The regulated rail-toll annuity is the cleanest win. €411m of FY2025 group revenue is governed by a formula — inflation minus 1.1% — running to 2052, with effectively zero volume sensitivity (Eurostar +5% in passengers in 2025 produced only +7% Railway Network revenue, dominated by the inflation-indexed fixed component). No public peer has an equivalent formula. AENA's tariffs reset every 5 years through DORA negotiations; ADP's faced a tariff freeze 2021-2024 and a contested 1.36%-only rise in 2026; both VINCI and Eiffage motorway tolls are indexed but subject to political contestability (the French government has periodically threatened to claw back excess returns).
Where Competitors Are Better
Four areas where named peers do something demonstrably better than Getlink. Generic "competition is intense" framing is wrong here — the gaps are specific and measurable.

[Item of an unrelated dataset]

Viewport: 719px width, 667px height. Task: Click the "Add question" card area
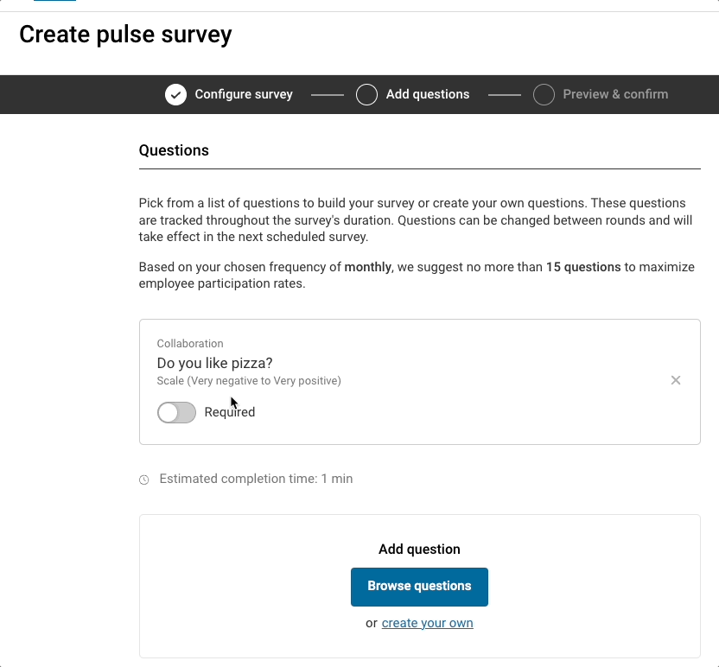[x=419, y=549]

The most material gap is AENA's combination of higher margin, higher ROCE, and lower leverage. AENA delivers 63.8% EBITDA margin, 17.8% ROCE, and runs at 1.18x net debt/EBITDA — Getlink delivers 51.6% margin, 7.4% ROCE, and 5.0x leverage. If Getlink deserves a 16.7x multiple while AENA trades at 9.6x, the implicit assumption is that the duration premium (concession to 2086 vs DORA cycles) plus Mundys takeout optionality more than offsets a structurally weaker capital and balance-sheet profile. That is a defensible view, but it is a valuation judgment, not an operating one — and the operating reading is that AENA simply runs a better business today.

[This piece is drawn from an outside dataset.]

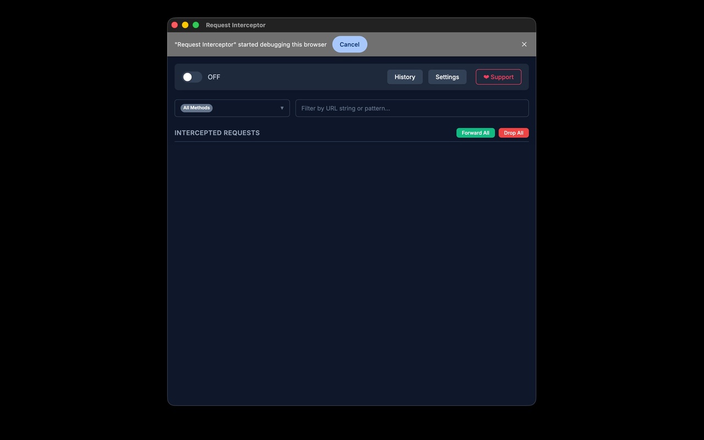Viewport: 704px width, 440px height.
Task: Open the Support page
Action: [498, 77]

The second gap that matters tactically is DFDS' multi-route flexibility. With four cross-Channel routes (Dover-Calais, Dover-Dunkirk, Newhaven-Dieppe via partner, plus North Sea linkages) DFDS can pull a vessel off Calais and price up on Dunkirk. Getlink can only sell more or fewer Tunnel slots from the same pair of terminals. When ferry capacity expanded on the Short Straits in 2024-25 — Brittany Ferries adding new tonnage, P&O modernising the Pride of Britain class — Getlink's truck market share slipped 0.2pt to 35.4% on a market that itself contracted 2.4%. The asset advantage absorbed the hit; the route-flexibility gap is what amplified it.
Threat Map
The map flips the conventional reading. The single highest-severity item is Mundys' creeping stake, not direct service competition — because AMF rules force a bid at 30% and either path (a bid or settling at 25%) materially re-prices the equity. The Short-Straits ferry threat is real but capped: the Tunnel's structural cost and weather advantages mean ferry capacity can compress yield but cannot take share below ~33% for trucks or ~50% for cars without a regime-changing event. The HSR competitor threat is misframed in most analyst notes — Virgin/Trenitalia/Evolyn entering the market increases Railway Network revenue (more trains = more tolls) without diluting Getlink's economics. The catalyst-side framing (bull case) is therefore dominant for HSR, while the catalyst-side framing (bear case) is dominant for ferries.
Moat Watchpoints
Five measurable signals to track quarterly. Each comes from a disclosure or auction with a known cadence; none requires expert intuition to interpret.
The thesis-changing observations: (1) truck market share dropping below 33% on a flat or growing market would attack the contestable side of the moat; (2) any indication that the rail-toll formula (inflation -1.1%) is up for renegotiation would attack the regulated annuity that underwrites half the multiple; (3) DFDS announcing capacity withdrawal would unlock truck-shuttle pricing in the segment that drove most of the 2024-25 EBITDA disappointment. The first two are downside; the third is upside.